Venerdì 18 giugno, alle ore 10, presso l’Hotel Nettuno di Catania, si svolgerà la tavola rotonda “Buone prassi per il benessere sociale e l’occupabilità delle persone con disabilità”, organizzato dal Nucleo Interventi di Rete del Dipartimento di Salute Mentale dell’Asp etnea, all’interno del progetto comunitario “Disability  and social exclusion”.

«Diffondere la conoscenza delle condizioni di disagio e delle bisogni delle persone con disabilità, considerando il contesto socio-sanitario, ambientale, economico, culturale e relazionale in cui vivono, per garantirne una piena ed efficace partecipazione e inclusione: questo l’obiettivo del progetto “Disability and Social Exclusion” (Dse) che si propone di definire quattro proposte concrete per migliorare l’inclusione delle persone con disabilità: donne, bambini, immigrati e anziani», spiega il responsabile “Interventi di Rete dell’Asp, Roberto Ortoleva.

Destinatari del progetto sono, infatti, le persone con disabilità e le loro famiglie, assistenti sociali e operatori del settore in genere, mondo dell’associazionismo e del volontariato, istituzioni del governo centrale, regionale e locale.

«La nostra esperienza – ha continuato Ortoleva – ha coinvolto attraverso diversi progetti la cosiddetta disabilità invisibile che riguarda quei soggetti che presentano un disagio psicosociale e non di natura intellettiva. Queste persone, un tempo relegate ed escluse dal contesto sociale, ora invece attraverso queste buone prassi, attuate con la collaborazione dell’ufficio provinciale del lavoro e degli attori sociali, sono diventati “cittadini” con le stesse opportunità e possibilità sociali degli altri».

Per il presidente dell’Anfe di Catania, Giuseppe Saffo, l’esperienza dei “Gruppi – appartamento”  nasce da un vero  e proprio percorso condiviso a partire dal progetto Equal che ha permesso alla città di Catania di essere centro pilota nella sperimentazione di nuove formule di inclusione sociale. L’Anfe infatti si pone l’obiettivo primario di aiutare il più svantaggiato attraverso un progressivo reinserimento del disabile nel mondo sociale e del lavoro.

In tutto il mondo sono più di 6 milioni le persone disabili e solo in Italia se ne contano quasi 3 milioni, pari circa al 5 per cento di tutta la popolazione. Secondo l’ultima indagine sulle Condizioni di salute e il ricorso ai servizi sanitari condotta dall’Istat questo numero riguarda le persone con una totale mancanza di autonomia per almeno una funzione essenziale della vita quotidiana.
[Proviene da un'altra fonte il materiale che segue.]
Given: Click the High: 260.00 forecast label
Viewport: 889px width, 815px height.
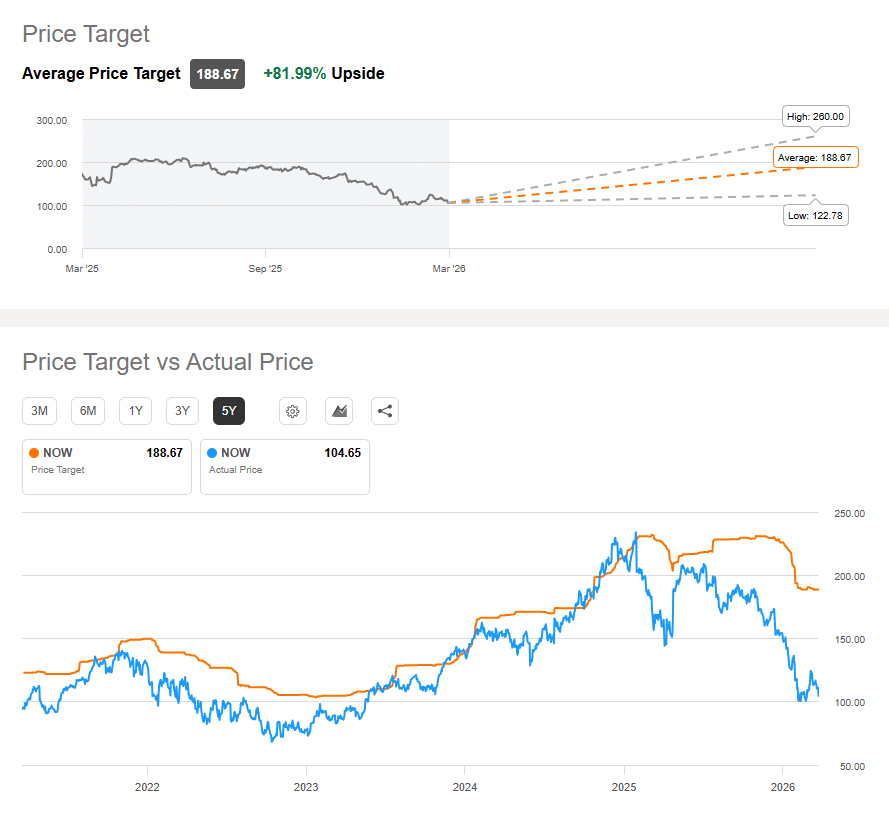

Se si considerano in generale le persone che hanno una seria difficoltà nello svolgimento di queste funzioni, ma non un’impossibilità, la stima allora sale a 6milioni 606mila persone, pari al 12% della popolazione generale.
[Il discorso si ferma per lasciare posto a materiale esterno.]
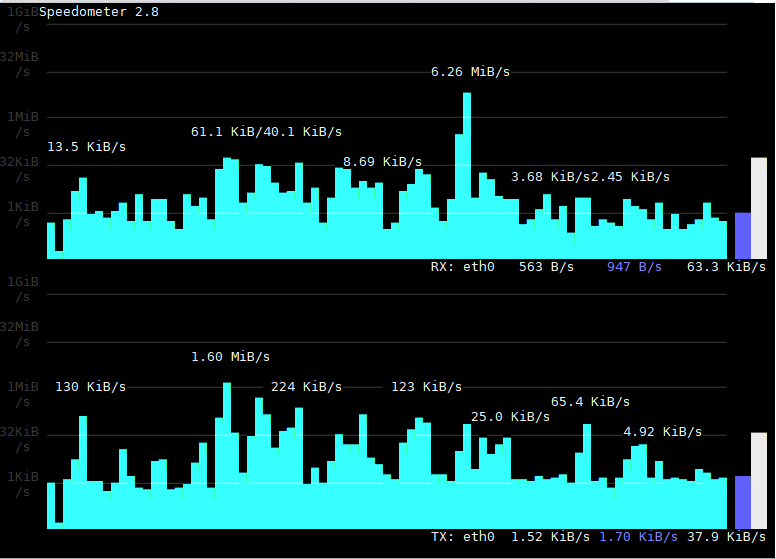
Task: Select the 1.60 MiB/s TX peak label
Action: click(x=230, y=357)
Nell’analisi della distribuzione territoriale emerge che nell’Italia insulare il tasso di disabilità è del 5,2%, dove il livello più preoccupante è rappresentato dal confinamento, che implica la costrizione permanente in un letto, o su una sedia con livelli di autonomia nel movimento pressoché nulli, nonché il confinamento in casa per impedimento fisico o psichico. Dati e analisi che verranno trattati e analizzati durante l’incontro.